Each combat is a whole in which the partial combats combine themselves into one total result. In this total result lies the decision of the combat. This success need not be exactly a victory such as we have denoted in the sixth chapter, for often the preparations for that have not been made, often there is no opportunity if the enemy gives way too soon, and in most cases the decision, even when the resistance has been obstinate, takes place before such a degree of success is attained as would completely satisfy the idea of a victory.

We therefore ask, Which is commonly the moment of the decision, that is to say, that moment when a fresh, effective, of course not disproportionate, force, can no longer turn a disadvantageous battle?

If we pass over false attacks, which in accordance with their nature are properly without decision, then,

1. If the possession of a movable object was the object of the combat, the loss of the same is always the decision.

2. If the possession of ground was the object of the combat, then the decision generally lies in its loss. Still not always, only if this ground is of peculiar strength, ground which is easy to pass over, however important it may be in other respects, can be re-taken without much danger.

════════

— CHALLENGES —
(a) From the passage on the decision of a combat, copy word for word the part that opens with the words containing "If we pass over" and closes with "without much danger.".
(b) Please answer these questions from the passage on the decision of a combat:
(i) What is always the decision when the possession of a movable object was the object of the combat?
(ii) What kind of attacks does the passage pass over as being properly without decision?
(iii) In which chapter was victory denoted?
(c) Write what comes next in the passage on the decision of a combat, picking up after its final sentence.

════════

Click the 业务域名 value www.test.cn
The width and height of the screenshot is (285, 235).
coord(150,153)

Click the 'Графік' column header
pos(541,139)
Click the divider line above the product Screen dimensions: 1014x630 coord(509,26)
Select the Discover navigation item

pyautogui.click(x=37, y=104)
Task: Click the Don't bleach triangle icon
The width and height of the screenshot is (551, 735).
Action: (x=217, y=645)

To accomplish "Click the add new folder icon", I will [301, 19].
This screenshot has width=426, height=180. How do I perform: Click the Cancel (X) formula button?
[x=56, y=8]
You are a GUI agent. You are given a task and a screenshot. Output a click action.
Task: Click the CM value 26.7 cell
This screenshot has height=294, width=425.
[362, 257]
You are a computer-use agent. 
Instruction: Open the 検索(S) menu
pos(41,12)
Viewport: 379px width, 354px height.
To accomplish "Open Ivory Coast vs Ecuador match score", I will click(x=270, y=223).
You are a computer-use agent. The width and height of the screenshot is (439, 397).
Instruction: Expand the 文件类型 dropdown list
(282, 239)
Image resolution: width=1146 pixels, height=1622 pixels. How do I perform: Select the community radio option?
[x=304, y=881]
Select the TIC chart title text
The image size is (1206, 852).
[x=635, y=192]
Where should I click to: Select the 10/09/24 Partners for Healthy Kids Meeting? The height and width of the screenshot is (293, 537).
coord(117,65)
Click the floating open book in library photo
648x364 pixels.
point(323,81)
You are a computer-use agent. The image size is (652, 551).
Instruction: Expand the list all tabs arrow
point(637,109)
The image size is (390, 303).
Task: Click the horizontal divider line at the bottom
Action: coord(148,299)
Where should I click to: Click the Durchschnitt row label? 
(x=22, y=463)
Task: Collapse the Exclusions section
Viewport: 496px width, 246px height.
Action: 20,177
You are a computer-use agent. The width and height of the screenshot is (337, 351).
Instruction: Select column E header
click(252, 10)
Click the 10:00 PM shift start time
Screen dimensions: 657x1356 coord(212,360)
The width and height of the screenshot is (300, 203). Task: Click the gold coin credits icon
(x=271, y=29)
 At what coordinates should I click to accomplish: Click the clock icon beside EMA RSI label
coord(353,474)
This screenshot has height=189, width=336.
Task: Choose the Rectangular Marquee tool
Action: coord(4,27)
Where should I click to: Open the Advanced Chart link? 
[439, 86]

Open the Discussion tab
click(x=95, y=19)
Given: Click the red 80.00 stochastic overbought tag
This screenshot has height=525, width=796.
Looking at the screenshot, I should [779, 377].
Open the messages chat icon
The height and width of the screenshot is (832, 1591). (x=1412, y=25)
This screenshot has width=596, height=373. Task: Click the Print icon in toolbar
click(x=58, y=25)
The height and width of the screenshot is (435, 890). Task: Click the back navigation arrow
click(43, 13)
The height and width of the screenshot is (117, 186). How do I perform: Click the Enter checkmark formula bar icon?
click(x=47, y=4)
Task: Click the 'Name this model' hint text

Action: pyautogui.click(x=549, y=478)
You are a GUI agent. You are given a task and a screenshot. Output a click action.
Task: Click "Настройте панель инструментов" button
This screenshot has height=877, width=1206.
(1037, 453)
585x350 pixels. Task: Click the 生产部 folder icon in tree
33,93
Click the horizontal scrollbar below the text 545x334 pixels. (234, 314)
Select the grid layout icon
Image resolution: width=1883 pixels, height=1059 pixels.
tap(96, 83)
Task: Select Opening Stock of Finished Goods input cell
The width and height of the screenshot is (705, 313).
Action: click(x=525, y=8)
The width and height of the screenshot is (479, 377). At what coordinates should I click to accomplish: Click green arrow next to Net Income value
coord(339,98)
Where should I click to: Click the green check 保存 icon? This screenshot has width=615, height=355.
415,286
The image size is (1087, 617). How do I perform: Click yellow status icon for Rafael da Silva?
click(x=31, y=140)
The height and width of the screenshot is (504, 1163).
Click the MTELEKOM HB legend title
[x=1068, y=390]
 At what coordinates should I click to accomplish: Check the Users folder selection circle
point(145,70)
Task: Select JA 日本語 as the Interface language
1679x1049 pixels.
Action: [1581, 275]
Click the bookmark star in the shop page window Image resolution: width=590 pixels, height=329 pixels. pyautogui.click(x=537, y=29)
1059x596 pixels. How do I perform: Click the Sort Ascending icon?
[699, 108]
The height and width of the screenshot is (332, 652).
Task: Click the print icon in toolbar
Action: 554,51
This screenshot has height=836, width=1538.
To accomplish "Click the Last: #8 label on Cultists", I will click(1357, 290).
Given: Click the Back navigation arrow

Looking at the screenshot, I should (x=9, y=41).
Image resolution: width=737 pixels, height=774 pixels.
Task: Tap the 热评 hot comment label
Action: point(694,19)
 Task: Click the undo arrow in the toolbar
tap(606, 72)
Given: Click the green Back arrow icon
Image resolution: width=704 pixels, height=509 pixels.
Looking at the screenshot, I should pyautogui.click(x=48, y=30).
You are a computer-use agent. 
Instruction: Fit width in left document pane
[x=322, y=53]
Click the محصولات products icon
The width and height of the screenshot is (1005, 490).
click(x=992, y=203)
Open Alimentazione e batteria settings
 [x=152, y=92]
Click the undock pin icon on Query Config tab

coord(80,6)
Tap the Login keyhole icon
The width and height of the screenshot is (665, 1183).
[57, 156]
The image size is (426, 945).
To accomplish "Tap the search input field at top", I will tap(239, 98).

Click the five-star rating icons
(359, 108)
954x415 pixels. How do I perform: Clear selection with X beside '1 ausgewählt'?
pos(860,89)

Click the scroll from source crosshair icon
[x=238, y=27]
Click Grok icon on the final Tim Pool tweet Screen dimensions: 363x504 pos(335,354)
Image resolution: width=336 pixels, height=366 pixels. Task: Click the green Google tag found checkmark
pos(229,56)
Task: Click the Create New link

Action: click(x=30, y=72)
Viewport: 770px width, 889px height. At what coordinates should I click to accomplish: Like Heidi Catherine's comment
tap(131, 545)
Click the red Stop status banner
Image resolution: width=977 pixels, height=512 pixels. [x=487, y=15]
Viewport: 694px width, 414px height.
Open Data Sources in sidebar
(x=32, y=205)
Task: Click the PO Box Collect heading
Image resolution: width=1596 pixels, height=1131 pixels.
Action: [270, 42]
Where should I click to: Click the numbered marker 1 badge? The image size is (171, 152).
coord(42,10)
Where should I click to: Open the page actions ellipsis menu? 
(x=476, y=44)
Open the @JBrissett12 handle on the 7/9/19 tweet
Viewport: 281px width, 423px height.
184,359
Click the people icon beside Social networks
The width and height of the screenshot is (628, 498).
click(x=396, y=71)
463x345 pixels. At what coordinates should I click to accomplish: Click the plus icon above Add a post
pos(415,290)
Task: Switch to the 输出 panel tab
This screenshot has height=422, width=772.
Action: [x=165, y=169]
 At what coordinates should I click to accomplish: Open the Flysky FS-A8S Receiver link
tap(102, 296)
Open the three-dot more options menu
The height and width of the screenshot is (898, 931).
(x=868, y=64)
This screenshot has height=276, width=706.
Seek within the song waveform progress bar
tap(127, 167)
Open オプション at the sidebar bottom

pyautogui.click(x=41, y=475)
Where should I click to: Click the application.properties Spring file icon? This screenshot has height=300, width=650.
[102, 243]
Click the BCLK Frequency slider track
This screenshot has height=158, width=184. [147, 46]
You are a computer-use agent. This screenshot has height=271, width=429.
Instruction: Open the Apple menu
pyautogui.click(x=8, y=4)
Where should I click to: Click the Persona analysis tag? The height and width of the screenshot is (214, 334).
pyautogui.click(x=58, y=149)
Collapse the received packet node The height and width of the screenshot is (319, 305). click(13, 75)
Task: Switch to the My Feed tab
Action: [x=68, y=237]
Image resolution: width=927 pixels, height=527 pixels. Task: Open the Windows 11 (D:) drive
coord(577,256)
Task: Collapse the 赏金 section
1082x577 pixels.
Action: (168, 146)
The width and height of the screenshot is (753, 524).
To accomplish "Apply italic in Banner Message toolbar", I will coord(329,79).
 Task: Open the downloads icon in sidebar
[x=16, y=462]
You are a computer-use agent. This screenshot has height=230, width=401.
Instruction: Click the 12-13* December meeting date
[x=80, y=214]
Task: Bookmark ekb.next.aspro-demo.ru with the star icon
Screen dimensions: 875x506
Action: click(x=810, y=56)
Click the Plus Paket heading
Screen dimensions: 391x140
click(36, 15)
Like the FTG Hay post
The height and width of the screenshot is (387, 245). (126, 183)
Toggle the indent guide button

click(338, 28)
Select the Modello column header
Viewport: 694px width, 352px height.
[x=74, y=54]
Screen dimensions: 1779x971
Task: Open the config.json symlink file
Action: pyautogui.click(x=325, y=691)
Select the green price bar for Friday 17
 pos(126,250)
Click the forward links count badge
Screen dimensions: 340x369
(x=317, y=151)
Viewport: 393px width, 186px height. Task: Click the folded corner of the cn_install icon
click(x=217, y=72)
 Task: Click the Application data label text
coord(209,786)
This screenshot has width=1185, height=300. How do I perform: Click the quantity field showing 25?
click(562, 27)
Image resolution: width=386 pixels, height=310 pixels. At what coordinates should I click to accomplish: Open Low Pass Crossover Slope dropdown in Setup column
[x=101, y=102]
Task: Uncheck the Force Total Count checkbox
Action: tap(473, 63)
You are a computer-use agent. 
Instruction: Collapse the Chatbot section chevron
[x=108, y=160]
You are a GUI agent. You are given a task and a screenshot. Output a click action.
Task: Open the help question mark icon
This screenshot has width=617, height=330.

════════

— RESULTS OF THE EXERCISE —
(a)
If we pass over false attacks, which in accordance with their nature are properly without decision, then,

1. If the possession of a movable object was the object of the combat, the loss of the same is always the decision.

2. If the possession of ground was the object of the combat, then the decision generally lies in its loss. Still not always, only if this ground is of peculiar strength, ground which is easy to pass over, however important it may be in other respects, can be re-taken without much danger.

(b)
(i) The loss of that object.
(ii) False attacks.
(iii) The sixth chapter.

(c)
3. But in all other cases, when these two circumstances have not already decided the combat, therefore, particularly in case the destruction of the enemy's force is the principal object, the decision is reached at that moment when the conqueror ceases to feel himself in a state of disintegration, that is, of unserviceableness to a certain extent, when therefore, there is no further advantage in using the successive efforts spoken of in the twelfth chapter of the third book. On this ground we have given the strategic unity of the battle its place here.

A battle, therefore, in which the assailant has not lost his condition of order and perfect efficiency at all, or, at least, only in a small part of his force, whilst the opposing forces are, more or less, disorganised throughout, is also not to be retrieved; and just as little if the enemy has recovered his efficiency.

The smaller, therefore, that part of a force is which has really been engaged, the greater that portion which as reserve has contributed to the result only by its presence. So much the less will any new force of the enemy wrest again the victory from our hands, and that Commander who carries out to the furthest with his Army the principle of conducting the combat with the greatest economy of forces, and making the most of the moral effect of strong reserves, goes the surest way to victory. We must allow that the French, in modern times, especially when led by Buonaparte, have shown a thorough mastery in this.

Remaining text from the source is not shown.